Cryptography- Part 3
Public Key Infrastructure (PKI)
A PKI is an arrangement whereby a central authority stores encryption keys or certificates associated with users and systems. PKI is a key element in cryptography.
The four basic components of a PKI are:
- Certificate Authority (CA): It comprises hardware, software, and the personnel administering the PKI. The CA issues certificates, maintains and publishes status information and Certificate revocation Lists (CRLs), and maintains archives.
- Registration Authority (RA): It’s responsible for verifying certificate contents for the CA. This component comprises hardware, software, and the personnel administering the PKI.

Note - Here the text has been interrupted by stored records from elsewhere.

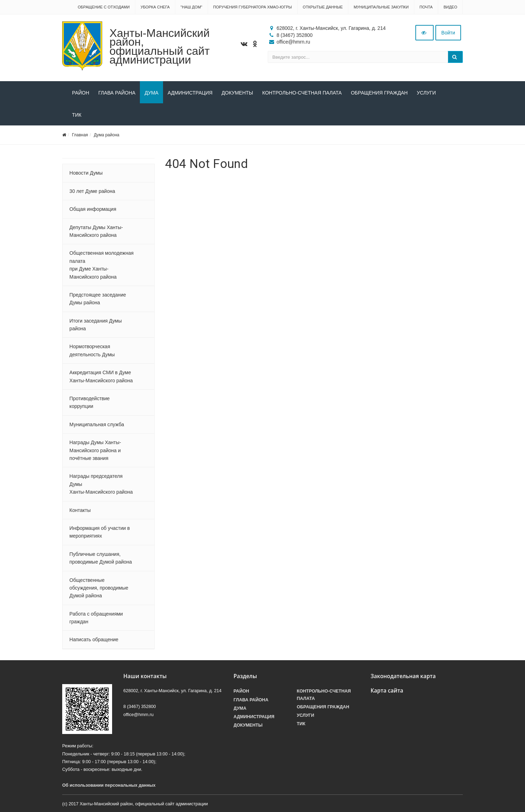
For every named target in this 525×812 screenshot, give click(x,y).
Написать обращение (94, 639)
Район (80, 93)
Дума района (106, 135)
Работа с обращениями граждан (96, 618)
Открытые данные (323, 7)
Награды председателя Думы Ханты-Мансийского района (101, 484)
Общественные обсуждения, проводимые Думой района (99, 588)
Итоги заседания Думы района (96, 325)
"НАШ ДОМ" (192, 7)
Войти (448, 33)
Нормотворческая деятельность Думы (92, 350)
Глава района (117, 93)
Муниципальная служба (97, 424)
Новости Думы (86, 173)
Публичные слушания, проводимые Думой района (101, 558)
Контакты (80, 510)
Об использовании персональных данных (109, 785)
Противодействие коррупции (90, 402)
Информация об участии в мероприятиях (100, 532)
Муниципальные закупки (381, 7)
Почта (426, 7)
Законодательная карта (403, 676)
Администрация (190, 93)
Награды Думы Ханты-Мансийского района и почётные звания (95, 450)
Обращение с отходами (104, 7)
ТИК (77, 115)
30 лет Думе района (92, 191)
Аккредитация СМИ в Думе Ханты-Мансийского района (101, 376)
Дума (151, 93)
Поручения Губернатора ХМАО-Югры (253, 7)
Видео (450, 7)
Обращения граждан (379, 93)
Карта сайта (387, 690)
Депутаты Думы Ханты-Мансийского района (96, 231)
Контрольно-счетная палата (302, 93)
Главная (80, 135)
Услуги (426, 93)
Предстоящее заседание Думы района (98, 299)
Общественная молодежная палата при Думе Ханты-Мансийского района (102, 265)
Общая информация (93, 209)
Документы (238, 93)
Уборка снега (155, 7)
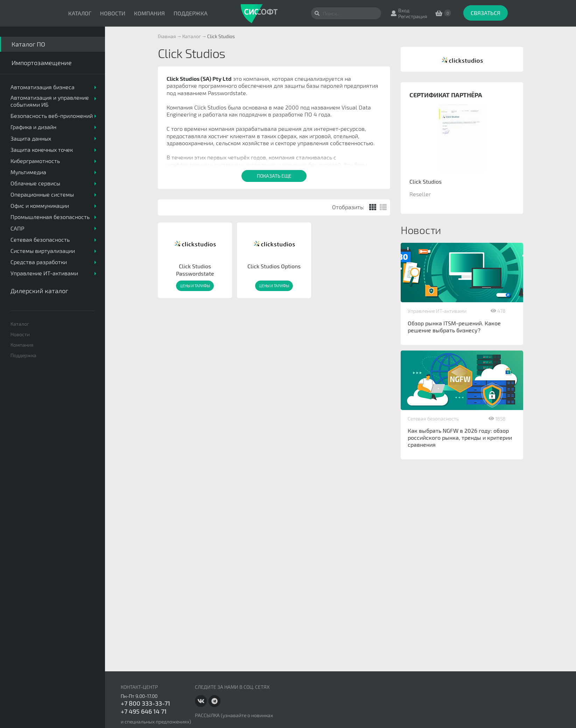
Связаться (485, 13)
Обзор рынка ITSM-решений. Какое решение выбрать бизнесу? (454, 326)
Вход (404, 10)
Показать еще (274, 176)
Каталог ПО (28, 44)
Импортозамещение (42, 63)
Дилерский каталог (39, 291)
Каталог (80, 13)
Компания (149, 13)
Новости (113, 13)
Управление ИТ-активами (437, 311)
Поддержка (190, 13)
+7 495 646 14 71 (143, 711)
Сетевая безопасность (433, 418)
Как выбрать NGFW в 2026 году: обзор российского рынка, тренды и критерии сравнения (460, 437)
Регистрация (413, 16)
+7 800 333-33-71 (145, 703)
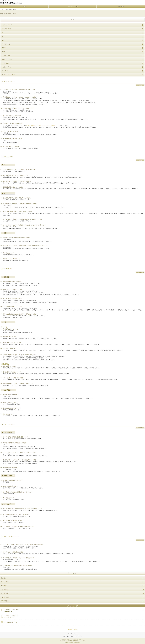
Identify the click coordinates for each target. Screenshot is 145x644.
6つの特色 (4, 586)
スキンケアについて (7, 59)
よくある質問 (5, 593)
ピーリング (5, 71)
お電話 (24, 6)
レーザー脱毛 (5, 63)
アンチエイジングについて (9, 74)
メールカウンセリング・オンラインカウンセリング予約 (41, 125)
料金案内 (4, 578)
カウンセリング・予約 (72, 6)
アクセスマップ (5, 590)
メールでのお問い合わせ (11, 622)
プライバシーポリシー (72, 634)
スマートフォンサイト (76, 636)
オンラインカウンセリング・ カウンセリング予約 (12, 616)
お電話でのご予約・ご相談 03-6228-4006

- Repository: It is a system that accepts certificates and CRLs from a CA and distributes them to authorized parties.
- Archive: An archive offers long-term storage of archived information from the CA.
The following are the major functions associated with managing encryption keys:
- Key generation: Keys must be generated randomly on a secure system. The keys should not be displayed in the clear text.
- Key distribution: securely distributed is a major vulnerability in symmetric key systems. The solution is to use an asymmetric system.
- Key installation: This process should ensure that the key isn’t compromised during installation, or incorrectly entered.
- Key storage: Keys must be stored on protected or encrypted storage media.
- Key change: Keys should regularly be changed, relative to the value of the information being protected and the frequency of use.
- Key control: Different keys have different functions and may only be approved for certain levels of classification. You need to control how they are used.
- Key disposal: There will come a time when we no longer need a specific key. So, this key must be destroyed accurately and completely so that it can never be recovered and ensure that its contents are never disclosed.
The sender encrypts a message with his or her own private key. In destination, the sender’s public key, properly decrypts the message and authenticating the originator of the message.
Cryptography can be used to ensure the integrity of information using a hashing algorithm and message digest algorithm.